Los profetas, en nombre de Yahvé, detestan siempre la mala fe, la falta de
honradez, de sinceridad.
El último
versículo nos invita a trascender del orden puramente temporal, un día el
retoño mesiánico plantado por Dios Padre dará verdadero fruto para todo el
mundo en la alta montaña del Calvario. Ya san Pablo, nos enseña en la lectura
de la epístola de los Corintios que el hombre tiene su verdadera patria en el
Señor y ahora en este mundo está desterrado, lo verdaderamente importante es en
este mundo es vivir para agradar al Señor, ante quien todos compareceremos para
ser juzgados.
Finalmente, el
Evangelio de hoy, tomado de san Marcos, nos sitúa frente a la enseñanza de
Jesús al comenzar su ministerio público. “Se ha cumplido el plazo: el Reino de
Dios ha llegado”; y ampliando el contenido de esa frase por medio de parábolas,
nos explica cómo se va cuajando ese Reino de los cielos aquí en la tierra. La
primera parábola habla de las etapas de crecimiento de la semilla. La segunda
habla de la semilla de mostaza desde su pequeñez hasta llegar a su magnitud
como hortaliza, capaz de dar cobijo a los pájaros. Ambas parábolas presentan
ciclos completos, totalidades. El Reino de Dios es comparado con una totalidad,
simplemente constatada en la primera parábola; exuberante y rica en la segunda.
Las parábolas
de hoy señalan el comienzo de un Reino de Dios universal, abierto a todos. El
Papa Benedicto XVI, nos enseña en su libro Jesús de Nazaret (vol. I, p.

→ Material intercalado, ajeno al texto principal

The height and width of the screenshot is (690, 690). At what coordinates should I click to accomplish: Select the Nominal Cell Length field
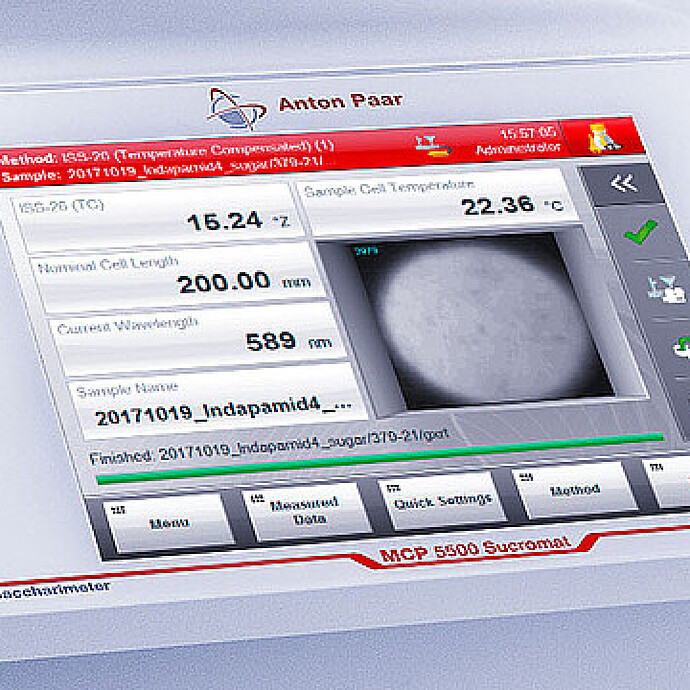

63-64) que Jesús es el Reino de Dios en persona; que donde El está, está el
«Reino de Dios». De modo que cuando pedimos “Venga tu Reino” lo que pedimos es
la comunión con Jesucristo, llegar a ser cada vez más «uno» con Él. Dice el
Papa: «La vida en este reino es la continuación de la vida de Cristo en los
suyos; en el corazón que ya no es alimentado por la fuerza vital de Cristo se
acaba el reino»… Rezar por el Reino de Dios significa decir a Jesús: ¡Déjanos
ser tuyos, Señor! Empápanos, vive en nosotros; reúne en tu cuerpo a la
humanidad dispersa para que en ti todo quede sometido a Dios y Tú puedas entregar
el universo al Padre, para que «Dios sea todo para todos» (2 Co 15, 28). Amén.